Netflixの”同業者”コンサルタントから学んだこと

年末年始にNetflixでこんな番組を見ていました。

メアリー・ポータスのミステリーショッパー

https://www.netflix.com/title/80228129

小売業コンサルタントのメアリー・ポータスが、イギリスで不人気のお店を立て直す、という番組です。

休みくらい仕事を離れれば、と自分でも思うのですが、ついコンサルタントの「同業」ということで、見てしまいました。

私自身、コンサルティングを他の人と協業で行うことはありますが、かといって他のコンサルタントのやり方をじっくり見ることはなかったので、面白かったです。

もちろんこれはTV番組の企画ですし、クライアントが実際にフィーを払っているわけではないでしょうから、現実とはかなり違う部分もあるのでしょうが。
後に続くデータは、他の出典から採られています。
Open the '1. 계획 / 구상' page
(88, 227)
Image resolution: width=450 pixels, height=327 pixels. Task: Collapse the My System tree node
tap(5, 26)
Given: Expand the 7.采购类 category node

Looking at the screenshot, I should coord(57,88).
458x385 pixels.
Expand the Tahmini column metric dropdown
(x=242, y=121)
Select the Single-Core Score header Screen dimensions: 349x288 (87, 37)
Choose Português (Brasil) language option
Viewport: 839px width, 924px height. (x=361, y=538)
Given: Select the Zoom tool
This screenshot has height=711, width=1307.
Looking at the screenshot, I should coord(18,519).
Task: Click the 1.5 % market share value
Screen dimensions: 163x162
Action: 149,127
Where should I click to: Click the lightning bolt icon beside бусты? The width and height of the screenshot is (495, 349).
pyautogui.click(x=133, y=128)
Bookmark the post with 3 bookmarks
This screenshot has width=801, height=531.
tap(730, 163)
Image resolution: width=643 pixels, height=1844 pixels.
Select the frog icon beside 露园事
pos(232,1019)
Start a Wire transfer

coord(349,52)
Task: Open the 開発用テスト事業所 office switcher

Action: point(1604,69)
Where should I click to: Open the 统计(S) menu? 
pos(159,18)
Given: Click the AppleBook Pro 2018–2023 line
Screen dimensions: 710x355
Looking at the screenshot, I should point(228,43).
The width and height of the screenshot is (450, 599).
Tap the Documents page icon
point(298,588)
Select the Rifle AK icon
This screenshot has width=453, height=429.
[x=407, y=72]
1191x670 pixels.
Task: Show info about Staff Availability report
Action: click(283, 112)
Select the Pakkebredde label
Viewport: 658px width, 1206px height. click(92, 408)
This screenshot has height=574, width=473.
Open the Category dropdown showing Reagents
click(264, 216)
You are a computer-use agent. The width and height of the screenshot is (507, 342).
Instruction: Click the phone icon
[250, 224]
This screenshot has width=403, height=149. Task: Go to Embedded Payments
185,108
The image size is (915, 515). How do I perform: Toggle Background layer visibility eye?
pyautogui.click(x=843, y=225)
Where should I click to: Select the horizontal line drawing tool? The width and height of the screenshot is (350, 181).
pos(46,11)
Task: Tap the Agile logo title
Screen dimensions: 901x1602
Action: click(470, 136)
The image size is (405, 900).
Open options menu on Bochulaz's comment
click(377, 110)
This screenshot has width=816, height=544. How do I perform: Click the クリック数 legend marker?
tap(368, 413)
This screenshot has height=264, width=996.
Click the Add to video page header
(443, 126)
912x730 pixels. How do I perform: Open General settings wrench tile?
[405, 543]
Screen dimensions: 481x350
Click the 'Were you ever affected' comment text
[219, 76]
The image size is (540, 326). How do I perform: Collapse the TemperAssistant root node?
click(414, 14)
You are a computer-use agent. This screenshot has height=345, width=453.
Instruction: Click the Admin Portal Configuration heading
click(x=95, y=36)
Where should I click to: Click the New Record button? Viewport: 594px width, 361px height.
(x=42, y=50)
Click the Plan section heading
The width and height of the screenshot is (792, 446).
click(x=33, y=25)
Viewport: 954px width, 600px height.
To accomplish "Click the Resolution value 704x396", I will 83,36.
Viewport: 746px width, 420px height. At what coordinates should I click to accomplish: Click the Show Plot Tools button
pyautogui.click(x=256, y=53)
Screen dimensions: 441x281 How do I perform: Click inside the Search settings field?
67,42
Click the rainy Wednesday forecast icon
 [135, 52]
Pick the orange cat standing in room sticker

とはいえ、コンサルタントとして改めて学ぶ部分もありました。
その中でも3点が以下です。

1.まずはやらせてみる

私が見た回は、男性向け洋服店の経営者夫妻、特に夫が「立て直し」の対象でした。

その夫はウチが客を選ぶんだと言わんばかりの態度で、接客でもくだらないジョークばかり。
まるで「パブのオヤジ」でした。

そんな夫と妻に、いきなり指導やダメ出しをするのではなく、顧客対応の良さで評判の高い人気サンドイッチ店のプレタ・マンジェでレジ対応をさせていました。
(ちなみにプレタ・マンジェは日本にも進出しましたがすぐ撤退してしまいましたね…)

すると接客がほぼ未経験の妻は要領よくこなすものの、夫はくだらないジョークも含めて接客がうまくできない…という予想通りの展開に。

他にも、人気の自転車店で接客させるなどして、本人に自分の接客ではダメだ、と「気づかせる」よう仕向けていました。

もしも頭ごなしに「接客はこうしましょう」とだけ言っていたら、「俺の/この店はこうなんだ!」と反発して、聞く耳を持たなかったことでしょう。

実際にまずはやらせて、自分の接客ではお客様は喜ばないんだ…と気付いてもらうことが大切なんですね。

(そういう店で接客を体験できるのも、テレビだからと言えばそれまでですが…)

2.客のリアルな声を聞かせる

洋服店に常連客を含むさまざまな男性を呼んで、意見を述べてもらっていました。

すると「(店の外観を見て)チャリティーショップかと思った」など、様々な辛辣な意見が飛び交います。

これもリアルな客の声ですから、疑いようのない事実です。

特にこのコンサルタントは女性ですから、店の内装や洋服の品揃えなどについてそのまま意見したら

「これは俺の好みなんだ」「女には男の世界はわからない」

などと意固地な男性オーナーに拒絶されていたことでしょう。

3.否定しない、指示しない

番組の中盤、コンサルタントは「店の名前を変えるべきだ」と提案しました。

しかし、オーナーは悩みに悩み、その提案を拒絶し、現在の店名で継続すると主張しました。

これにはさすがにコンサルタントもさじを投げるのでは…と思いましたが、辛抱強くオーナーの言い分を聞き、現在の店名のままとすることを受け入れました。

他にも、オーナーのくだらないジョークに嘆いたりあきれたりしつつも、「それはやめなさい」と否定したり、「店にこれは置くな、これを置け」と指示したりすることもありませんでした。

あくまでも最終的にはオーナー夫妻の自主的な判断に任せていたのです。

もしこれが日本の、カリスマがお店を立て直す!系の番組だったら、師匠が「こうするんだよ!」と教えて、お店のオーナーはそのやり方をそのまま真似て同じようにできるまで修行する…というパターンでしょう。

この番組では、あくまでもオーナー本人が「自主的に」変わるようにしていたのが印象的でした。


以上が「同業者目線」での私の感想です。

こうして振り返ると、頭ではわかっていてもつい私はこれの逆、たとえば
・自分の理論を押し付ける
・自分がいいと思うように変える
・どうすればいいか事細かく指示する
などをやってしまっていないかなー、と気付かされました。

もちろんテレビなので不自然な点はあるのですが(店の内外装が何の相談もなくある日突然かっこよく変わったり)、いろいろと考えさせられる点もあり、興味深かったです。